(Record extracts begins)

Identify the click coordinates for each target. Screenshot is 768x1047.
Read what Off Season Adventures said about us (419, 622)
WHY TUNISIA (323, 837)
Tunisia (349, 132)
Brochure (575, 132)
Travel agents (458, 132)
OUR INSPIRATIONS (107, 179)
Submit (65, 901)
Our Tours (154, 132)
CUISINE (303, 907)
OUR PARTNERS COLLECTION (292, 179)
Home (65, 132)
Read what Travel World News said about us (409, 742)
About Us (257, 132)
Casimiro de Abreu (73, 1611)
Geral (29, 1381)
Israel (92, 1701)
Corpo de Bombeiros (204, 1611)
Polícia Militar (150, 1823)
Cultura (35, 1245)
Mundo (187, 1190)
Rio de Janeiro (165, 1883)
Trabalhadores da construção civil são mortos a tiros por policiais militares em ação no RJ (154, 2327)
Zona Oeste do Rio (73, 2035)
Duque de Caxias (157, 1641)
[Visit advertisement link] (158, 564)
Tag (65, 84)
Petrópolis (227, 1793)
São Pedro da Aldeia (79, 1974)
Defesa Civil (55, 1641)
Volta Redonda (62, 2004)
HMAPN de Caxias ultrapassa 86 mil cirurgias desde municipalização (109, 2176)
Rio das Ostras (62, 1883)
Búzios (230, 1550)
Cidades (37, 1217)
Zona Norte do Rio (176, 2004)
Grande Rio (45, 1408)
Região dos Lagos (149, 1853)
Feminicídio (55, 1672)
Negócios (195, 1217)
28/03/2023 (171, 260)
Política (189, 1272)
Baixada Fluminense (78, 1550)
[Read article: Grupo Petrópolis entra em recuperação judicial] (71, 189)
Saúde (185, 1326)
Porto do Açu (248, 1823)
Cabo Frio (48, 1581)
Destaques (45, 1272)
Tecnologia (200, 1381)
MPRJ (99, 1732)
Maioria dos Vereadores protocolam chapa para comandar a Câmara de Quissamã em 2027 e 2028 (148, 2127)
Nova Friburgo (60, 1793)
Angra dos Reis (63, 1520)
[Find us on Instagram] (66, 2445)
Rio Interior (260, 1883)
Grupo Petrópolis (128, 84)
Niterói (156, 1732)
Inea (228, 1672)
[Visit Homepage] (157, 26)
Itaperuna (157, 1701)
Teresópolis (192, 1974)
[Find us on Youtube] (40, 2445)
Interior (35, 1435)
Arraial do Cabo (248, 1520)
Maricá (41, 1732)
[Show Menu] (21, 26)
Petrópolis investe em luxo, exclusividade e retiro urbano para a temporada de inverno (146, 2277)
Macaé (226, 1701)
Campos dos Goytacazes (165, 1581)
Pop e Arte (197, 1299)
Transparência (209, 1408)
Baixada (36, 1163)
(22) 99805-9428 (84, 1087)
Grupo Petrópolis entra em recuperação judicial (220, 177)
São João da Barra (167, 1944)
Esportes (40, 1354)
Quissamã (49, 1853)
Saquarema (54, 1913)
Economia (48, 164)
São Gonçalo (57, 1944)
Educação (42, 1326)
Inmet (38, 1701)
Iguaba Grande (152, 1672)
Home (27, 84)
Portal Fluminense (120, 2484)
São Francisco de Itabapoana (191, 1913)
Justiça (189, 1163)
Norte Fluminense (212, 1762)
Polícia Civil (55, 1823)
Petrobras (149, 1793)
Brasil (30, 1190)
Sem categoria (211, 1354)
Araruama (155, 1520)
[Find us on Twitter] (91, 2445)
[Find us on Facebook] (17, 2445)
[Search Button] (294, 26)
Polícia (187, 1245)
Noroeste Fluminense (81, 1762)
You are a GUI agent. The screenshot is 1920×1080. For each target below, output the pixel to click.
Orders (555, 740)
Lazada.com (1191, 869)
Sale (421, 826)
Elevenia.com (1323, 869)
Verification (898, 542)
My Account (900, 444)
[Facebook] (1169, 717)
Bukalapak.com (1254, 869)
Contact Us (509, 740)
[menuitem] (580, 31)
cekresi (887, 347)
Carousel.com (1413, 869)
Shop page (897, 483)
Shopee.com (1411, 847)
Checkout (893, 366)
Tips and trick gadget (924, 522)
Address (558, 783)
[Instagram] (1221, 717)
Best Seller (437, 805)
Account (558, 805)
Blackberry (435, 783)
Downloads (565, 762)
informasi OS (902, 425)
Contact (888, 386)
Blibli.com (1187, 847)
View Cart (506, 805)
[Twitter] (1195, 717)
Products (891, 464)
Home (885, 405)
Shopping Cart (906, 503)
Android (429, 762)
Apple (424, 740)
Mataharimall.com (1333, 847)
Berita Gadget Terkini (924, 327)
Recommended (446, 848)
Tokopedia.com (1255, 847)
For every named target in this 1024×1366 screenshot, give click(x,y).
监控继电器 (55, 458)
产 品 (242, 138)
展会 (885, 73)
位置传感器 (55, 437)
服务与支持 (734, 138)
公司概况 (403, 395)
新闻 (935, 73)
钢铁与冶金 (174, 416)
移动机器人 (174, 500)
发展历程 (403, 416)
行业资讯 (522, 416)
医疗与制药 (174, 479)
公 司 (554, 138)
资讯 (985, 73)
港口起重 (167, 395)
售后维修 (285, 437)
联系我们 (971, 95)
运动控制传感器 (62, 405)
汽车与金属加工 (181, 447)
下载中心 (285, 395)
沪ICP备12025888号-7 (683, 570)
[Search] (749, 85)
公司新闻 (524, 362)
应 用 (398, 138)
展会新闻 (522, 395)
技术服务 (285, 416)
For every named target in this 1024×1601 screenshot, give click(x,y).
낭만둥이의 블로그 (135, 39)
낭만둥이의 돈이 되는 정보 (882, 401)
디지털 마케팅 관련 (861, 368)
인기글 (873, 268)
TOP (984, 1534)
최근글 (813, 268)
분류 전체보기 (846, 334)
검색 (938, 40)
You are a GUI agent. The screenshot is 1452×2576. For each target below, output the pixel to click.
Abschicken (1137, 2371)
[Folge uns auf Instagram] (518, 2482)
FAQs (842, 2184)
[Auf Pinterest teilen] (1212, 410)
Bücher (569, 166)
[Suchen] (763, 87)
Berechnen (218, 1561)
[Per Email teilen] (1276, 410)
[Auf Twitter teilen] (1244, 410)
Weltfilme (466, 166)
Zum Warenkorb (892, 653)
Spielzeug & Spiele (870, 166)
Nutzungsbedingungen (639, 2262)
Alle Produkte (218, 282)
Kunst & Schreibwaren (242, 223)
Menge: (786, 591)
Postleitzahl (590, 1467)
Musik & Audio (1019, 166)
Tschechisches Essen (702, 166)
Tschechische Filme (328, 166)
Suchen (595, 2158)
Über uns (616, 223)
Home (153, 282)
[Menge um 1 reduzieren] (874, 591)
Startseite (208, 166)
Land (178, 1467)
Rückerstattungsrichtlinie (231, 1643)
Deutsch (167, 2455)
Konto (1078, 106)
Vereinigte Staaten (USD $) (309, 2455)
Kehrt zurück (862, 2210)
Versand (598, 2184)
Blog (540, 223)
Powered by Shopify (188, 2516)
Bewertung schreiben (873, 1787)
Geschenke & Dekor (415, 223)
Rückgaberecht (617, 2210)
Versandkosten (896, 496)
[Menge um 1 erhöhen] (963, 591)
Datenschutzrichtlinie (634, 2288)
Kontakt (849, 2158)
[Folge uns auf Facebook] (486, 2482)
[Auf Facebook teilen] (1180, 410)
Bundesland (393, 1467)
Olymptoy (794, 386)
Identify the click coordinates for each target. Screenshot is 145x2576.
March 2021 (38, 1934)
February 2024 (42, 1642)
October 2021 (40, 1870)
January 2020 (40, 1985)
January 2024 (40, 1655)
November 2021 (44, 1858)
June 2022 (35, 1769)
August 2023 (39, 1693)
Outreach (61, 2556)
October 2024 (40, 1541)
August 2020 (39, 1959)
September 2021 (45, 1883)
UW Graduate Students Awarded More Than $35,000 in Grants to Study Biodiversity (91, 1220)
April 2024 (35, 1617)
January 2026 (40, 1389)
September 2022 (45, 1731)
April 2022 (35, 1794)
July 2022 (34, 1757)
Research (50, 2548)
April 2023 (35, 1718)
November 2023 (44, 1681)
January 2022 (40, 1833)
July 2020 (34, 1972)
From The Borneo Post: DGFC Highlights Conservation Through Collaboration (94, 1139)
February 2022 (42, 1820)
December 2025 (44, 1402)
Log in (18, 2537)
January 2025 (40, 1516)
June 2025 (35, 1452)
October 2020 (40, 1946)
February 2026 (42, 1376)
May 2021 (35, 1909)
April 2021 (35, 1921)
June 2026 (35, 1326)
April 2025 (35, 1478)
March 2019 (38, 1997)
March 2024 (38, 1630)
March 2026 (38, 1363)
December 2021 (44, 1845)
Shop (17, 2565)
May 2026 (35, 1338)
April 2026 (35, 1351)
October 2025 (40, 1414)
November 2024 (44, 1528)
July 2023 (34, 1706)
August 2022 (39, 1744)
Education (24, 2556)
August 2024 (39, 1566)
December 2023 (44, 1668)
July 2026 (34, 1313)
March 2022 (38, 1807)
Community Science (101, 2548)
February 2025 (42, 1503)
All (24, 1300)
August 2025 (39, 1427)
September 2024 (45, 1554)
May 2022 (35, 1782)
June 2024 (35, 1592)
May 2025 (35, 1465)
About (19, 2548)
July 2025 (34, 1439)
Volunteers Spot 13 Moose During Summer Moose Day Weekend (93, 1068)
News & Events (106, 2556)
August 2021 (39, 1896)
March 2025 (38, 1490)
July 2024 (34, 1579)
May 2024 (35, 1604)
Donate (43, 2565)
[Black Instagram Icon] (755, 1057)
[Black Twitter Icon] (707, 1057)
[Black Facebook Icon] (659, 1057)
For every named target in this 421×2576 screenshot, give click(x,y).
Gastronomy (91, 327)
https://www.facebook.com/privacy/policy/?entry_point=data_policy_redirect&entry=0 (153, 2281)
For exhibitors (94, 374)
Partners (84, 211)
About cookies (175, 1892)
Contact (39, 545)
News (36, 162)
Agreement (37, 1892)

(Record extracts ends)

Write down, word for word, the lines above from the one containing "July 2020 (34, 1972)" through the one containing "July 2024 (34, 1579)", both ends included.

July 2020 (34, 1972)
From The Borneo Post: DGFC Highlights Conservation Through Collaboration (94, 1139)
February 2022 (42, 1820)
December 2025 (44, 1402)
Log in (18, 2537)
January 2025 (40, 1516)
June 2025 (35, 1452)
October 2020 (40, 1946)
February 2026 (42, 1376)
May 2021 (35, 1909)
April 2021 (35, 1921)
June 2026 (35, 1326)
April 2025 (35, 1478)
March 2019 (38, 1997)
March 2024 (38, 1630)
March 2026 (38, 1363)
December 2021 (44, 1845)
Shop (17, 2565)
May 2026 (35, 1338)
April 2026 (35, 1351)
October 2025 (40, 1414)
November 2024 (44, 1528)
July 2023 (34, 1706)
August 2022 (39, 1744)
Education (24, 2556)
August 2024 (39, 1566)
December 2023 (44, 1668)
July 2026 (34, 1313)
March 2022 (38, 1807)
Community Science (101, 2548)
February 2025 (42, 1503)
All (24, 1300)
August 2025 (39, 1427)
September 2024 (45, 1554)
May 2022 (35, 1782)
June 2024 (35, 1592)
May 2025 (35, 1465)
About (19, 2548)
July 2025 (34, 1439)
Volunteers Spot 13 Moose During Summer Moose Day Weekend (93, 1068)
News & Events (106, 2556)
August 2021 (39, 1896)
March 2025 (38, 1490)
July 2024 (34, 1579)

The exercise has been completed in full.